Biochemistry of meiosis

Abstract

The process of meiosis in Lilium falls into four physiological stages - prezygotene, zygotene, pachytene, and post-pachytene. Each of these stages has distinctive metabolic characteristics. Commitment to meiosis occurs during the prezygotene interval at about the time when S-phase replication is completed. The activities following commitment are essential to synapsis inasmuch as perturbations of cells during that interval have subsequent effects on synapsis and crossing over. Just before the initiation of synapsis, a distinctive lipoprotein complex appears in the nucleus. The complex most probably functions in the process of pairing. Zygotene is marked by the delayed replication of specific intercalary segments of chromosomal DNA (Z-DNA), the replication being a necessary condition for ongoing synapsis. The replication occurs in the lipoprotein complex in the presence of a reassociation protein (r-protein).
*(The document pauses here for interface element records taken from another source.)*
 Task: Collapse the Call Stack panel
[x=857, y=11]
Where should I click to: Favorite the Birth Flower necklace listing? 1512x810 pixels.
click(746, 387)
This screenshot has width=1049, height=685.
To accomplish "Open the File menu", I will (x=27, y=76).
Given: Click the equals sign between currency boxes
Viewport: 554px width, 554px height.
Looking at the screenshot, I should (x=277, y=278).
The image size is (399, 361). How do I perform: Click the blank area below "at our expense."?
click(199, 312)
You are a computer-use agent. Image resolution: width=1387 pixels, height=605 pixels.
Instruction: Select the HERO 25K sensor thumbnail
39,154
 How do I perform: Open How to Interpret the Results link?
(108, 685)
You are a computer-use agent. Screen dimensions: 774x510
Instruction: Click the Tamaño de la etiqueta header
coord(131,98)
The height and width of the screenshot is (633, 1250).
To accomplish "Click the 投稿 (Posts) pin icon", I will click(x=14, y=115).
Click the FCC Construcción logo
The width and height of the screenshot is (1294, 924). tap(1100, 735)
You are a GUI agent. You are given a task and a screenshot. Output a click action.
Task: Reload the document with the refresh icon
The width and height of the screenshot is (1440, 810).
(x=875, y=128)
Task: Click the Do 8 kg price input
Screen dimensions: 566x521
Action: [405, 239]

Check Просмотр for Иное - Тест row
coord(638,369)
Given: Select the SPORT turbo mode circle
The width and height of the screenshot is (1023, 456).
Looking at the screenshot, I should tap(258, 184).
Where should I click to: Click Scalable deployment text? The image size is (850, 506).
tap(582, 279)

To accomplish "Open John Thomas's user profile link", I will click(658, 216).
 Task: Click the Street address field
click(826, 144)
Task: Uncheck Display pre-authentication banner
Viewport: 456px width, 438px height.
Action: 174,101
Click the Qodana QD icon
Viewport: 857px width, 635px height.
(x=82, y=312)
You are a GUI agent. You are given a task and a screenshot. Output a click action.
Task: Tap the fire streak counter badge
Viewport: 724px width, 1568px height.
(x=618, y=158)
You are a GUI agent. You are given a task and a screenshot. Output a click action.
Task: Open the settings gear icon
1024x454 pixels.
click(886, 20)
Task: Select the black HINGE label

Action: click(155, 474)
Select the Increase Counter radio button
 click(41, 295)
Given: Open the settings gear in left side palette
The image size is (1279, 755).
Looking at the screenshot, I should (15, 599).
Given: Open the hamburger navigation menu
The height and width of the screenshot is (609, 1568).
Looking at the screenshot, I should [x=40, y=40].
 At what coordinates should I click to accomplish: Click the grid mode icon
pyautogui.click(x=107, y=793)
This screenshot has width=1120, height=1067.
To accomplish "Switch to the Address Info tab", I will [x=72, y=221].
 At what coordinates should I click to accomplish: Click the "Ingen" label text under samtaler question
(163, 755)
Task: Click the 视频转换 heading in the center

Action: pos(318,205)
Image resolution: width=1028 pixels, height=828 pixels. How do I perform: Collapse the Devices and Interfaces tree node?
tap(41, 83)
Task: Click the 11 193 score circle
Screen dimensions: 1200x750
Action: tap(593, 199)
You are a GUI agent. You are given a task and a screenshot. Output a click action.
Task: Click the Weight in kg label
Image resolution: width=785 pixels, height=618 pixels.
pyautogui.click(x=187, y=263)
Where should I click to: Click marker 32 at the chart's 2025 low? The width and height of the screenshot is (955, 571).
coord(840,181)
Z-DNA segments would appear to have other meiotic functions inasmuch as the replicated segments remain unligated to the body of chromosomal DNA until the beginning of chromosome disjunction. The pachytene interval is marked by an activation of endonucleolytic activity. The enzyme produces single-stranded nicks in the DNA at specific loci. These loci consist of moderately repeated segments; about 100-200 base pairs long. Extracellular agents, such as radiation, cause random nicking regardless of the meiotic stage at which they are applied. Localized nicking and repair are thus unique features of meiosis. The temporal segregation of metabolic activities concerned with pairing and crossing over and their operation in special chromosome regions constitute the most prominent features of the biochemical events associated with meiosis.